那个周末,帝国被雨水笼罩。在维也纳,绵绵细雨阻挡了人们前往环城大道的脚步。天气使得繁华的大街上唯一一处荒芜之地看上去更加沉闷:在市政厅对面的广场上,仍有一座巨构的轮廓被帆布和脚手架包裹着。

那座建筑看起来像一只巨大的蝴蝶,还未从厚重的茧壳中挣脱出来。工人们已经将它建造了整整十六年,比环城大道上任何其他建筑物的工期都要漫长。然而,原定于九月开放的它却再次被推迟。如今它是大道上唯一一个尚未完工的杰作。如此宏伟,却远远落后,它的存在好似影射着奥地利的现状。也许在秋天的某个时刻,它终将得以完满,而直到那时维也纳才能完成向现代化的过渡。

“奥地利需要大跨步才能赶上全世界的进度”这一观点,在如今的1888年早已不是什么新鲜事了。然而,鲁道夫想要的是根本性的改革,他的父亲却经常只考虑表层的问题。1857年,年轻的弗朗茨·约瑟夫对于急迫的变革需求做出了典型的妥协。在那时,大部分西方的大都市都早已拆除他们的防御工事,而现在,皇帝终于下令进行这场规模空前的整形手术:推倒首都的古代城墙,并由如今的环城大道取而代之。这项计划从一开始便引起了全奥地利言辞最犀利的剧作家,弗朗茨·格里尔帕策的怀疑:

束缚维也纳的小墙,

如今倒塌在沙砾中,

但如此这般有何用?

我们仍被一座长城包围…*

格里尔帕策于1872年去世,但他的怀疑仍然被鲁道夫,以及其余对此抱有思虑的人们继承了。欧洲和美国等强大国家正引领着一场争先恐后地进入新世纪的竞赛。而奥地利呢?奥地利下着绵绵细雨,环城大道的一处奇迹,在十六年之后仍未完工。

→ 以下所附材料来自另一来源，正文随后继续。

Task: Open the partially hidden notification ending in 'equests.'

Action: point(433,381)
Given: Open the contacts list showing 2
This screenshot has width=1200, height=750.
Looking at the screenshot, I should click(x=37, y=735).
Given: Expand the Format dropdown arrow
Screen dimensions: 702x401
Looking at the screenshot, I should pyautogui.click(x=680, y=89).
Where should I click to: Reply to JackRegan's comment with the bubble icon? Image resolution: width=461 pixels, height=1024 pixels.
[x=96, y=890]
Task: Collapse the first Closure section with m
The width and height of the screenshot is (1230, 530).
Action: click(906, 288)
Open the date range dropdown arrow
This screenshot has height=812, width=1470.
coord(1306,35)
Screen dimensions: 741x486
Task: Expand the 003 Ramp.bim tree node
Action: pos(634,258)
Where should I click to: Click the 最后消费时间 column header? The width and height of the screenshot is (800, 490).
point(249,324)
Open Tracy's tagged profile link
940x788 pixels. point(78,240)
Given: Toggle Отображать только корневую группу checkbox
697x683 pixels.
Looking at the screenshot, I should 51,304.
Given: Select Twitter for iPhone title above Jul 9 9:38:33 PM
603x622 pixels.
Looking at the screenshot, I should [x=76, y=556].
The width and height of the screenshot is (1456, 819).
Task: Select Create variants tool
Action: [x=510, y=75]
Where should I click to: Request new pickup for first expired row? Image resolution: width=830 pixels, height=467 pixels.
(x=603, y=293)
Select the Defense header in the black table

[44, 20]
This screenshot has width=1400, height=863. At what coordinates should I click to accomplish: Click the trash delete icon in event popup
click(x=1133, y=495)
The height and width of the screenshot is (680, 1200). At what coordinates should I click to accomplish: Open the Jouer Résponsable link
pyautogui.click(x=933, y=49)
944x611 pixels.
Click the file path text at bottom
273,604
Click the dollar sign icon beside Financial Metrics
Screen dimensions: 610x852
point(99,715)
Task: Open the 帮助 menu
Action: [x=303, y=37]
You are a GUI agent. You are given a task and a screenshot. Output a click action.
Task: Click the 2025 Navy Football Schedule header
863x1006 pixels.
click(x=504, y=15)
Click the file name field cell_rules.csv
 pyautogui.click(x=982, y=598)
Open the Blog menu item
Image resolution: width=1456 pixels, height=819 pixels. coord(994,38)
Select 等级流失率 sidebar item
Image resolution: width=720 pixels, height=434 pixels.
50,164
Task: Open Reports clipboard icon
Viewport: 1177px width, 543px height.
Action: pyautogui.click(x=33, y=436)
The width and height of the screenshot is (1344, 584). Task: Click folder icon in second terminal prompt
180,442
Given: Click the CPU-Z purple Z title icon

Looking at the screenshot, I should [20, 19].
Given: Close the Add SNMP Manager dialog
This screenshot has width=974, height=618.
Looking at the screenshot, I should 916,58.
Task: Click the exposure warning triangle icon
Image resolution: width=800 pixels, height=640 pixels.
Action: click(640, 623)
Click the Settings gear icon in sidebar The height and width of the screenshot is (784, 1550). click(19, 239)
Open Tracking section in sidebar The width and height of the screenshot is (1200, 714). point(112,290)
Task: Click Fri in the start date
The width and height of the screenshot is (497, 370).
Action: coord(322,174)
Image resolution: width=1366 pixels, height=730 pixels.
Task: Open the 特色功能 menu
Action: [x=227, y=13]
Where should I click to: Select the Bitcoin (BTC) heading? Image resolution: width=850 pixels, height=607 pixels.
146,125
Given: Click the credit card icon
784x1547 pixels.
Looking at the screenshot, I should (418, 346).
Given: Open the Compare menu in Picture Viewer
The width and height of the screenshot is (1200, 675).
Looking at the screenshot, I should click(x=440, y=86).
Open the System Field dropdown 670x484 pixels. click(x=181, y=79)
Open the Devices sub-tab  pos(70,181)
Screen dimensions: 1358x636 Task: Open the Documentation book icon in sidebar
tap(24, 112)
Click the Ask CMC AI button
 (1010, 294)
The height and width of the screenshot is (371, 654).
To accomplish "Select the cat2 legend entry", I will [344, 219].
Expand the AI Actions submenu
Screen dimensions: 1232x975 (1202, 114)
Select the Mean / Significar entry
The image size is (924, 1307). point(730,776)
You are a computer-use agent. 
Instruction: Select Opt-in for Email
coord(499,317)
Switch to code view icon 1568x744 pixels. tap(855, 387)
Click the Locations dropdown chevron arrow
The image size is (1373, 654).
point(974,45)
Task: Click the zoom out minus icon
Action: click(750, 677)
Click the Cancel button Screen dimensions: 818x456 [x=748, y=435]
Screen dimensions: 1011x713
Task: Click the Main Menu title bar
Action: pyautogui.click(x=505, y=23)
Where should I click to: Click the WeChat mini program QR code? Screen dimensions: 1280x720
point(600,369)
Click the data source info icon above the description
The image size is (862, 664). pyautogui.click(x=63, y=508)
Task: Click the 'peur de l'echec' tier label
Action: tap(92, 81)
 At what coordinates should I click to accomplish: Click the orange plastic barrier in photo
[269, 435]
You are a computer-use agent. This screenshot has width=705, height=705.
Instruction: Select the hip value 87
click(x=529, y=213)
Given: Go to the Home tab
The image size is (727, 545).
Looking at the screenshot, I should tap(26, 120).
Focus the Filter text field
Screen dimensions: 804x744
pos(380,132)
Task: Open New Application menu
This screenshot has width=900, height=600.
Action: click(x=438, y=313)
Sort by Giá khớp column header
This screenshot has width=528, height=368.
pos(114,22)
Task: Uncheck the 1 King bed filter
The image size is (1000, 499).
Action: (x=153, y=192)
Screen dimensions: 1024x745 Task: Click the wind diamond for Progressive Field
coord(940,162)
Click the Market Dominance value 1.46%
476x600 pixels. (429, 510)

如今奥地利的所有矛盾正跳着繁复难解的方阵舞。在这里,皇储可以肆意违反交通法规,但在面对改革的需求时却必须保持原地不动。在这里,君主可以在有限的君主制当中获得无限的权力。在这里,只有议会才能制定国家法律;然而宪法第十四条规定,皇帝可以在议会不召开的情况下自行立法——并且拥有解散任何一届议会的权力。在这里,弗朗茨·约瑟夫,这位“潜在的绝对专制者”,可以轻松地从属于他的传说中走进政界,随时替代立法机构或者解雇自己的首相。在这里,旧日特权即使日渐衰老,却依旧保留着不容置喙的荣光。在这里,封建王权的旌旗仍待在它附属国的上空飘荡,而那些地方早已开始发出共和主义躁动不安的嘘声。

这样落伍的混乱,又最终会持续多久?

像鲁道夫这样的人担忧不止。而在弗朗茨·约瑟夫身边,人们希望秋天降临在帝国首都后,许多问题会逐渐被时间解决。维也纳的“长城”——一切隔绝外界的、陈旧的、封闭的东西,都将在一系列进步的盛会中消失,部分活动已经开始在报纸上有所宣布。不久之后,皇储将会协助一场现代化的新贸易展览的开启,然后德国皇帝威廉将会来访,以向弗朗茨·约瑟夫致敬,这场国事访问将让维也纳成为国际舞台的重要中心。弗朗茨·约瑟夫也将庆祝他登基的四十周年,这个里程碑意义非凡。而在这个季节的顶峰,环城大道上最后一个重要建筑上的帆布将落下来,这只巨大的蝴蝶历经十六年的建设后破茧腾飞:新的皇家剧院,有着电气照明的舞台和与即将到来的世纪相匹配的技术。维也纳将以一场风华绝代的首演来让它大放异彩,远超环城大道上的任何建筑。它终将完整,而奥地利也终将迈入它伟大的未来。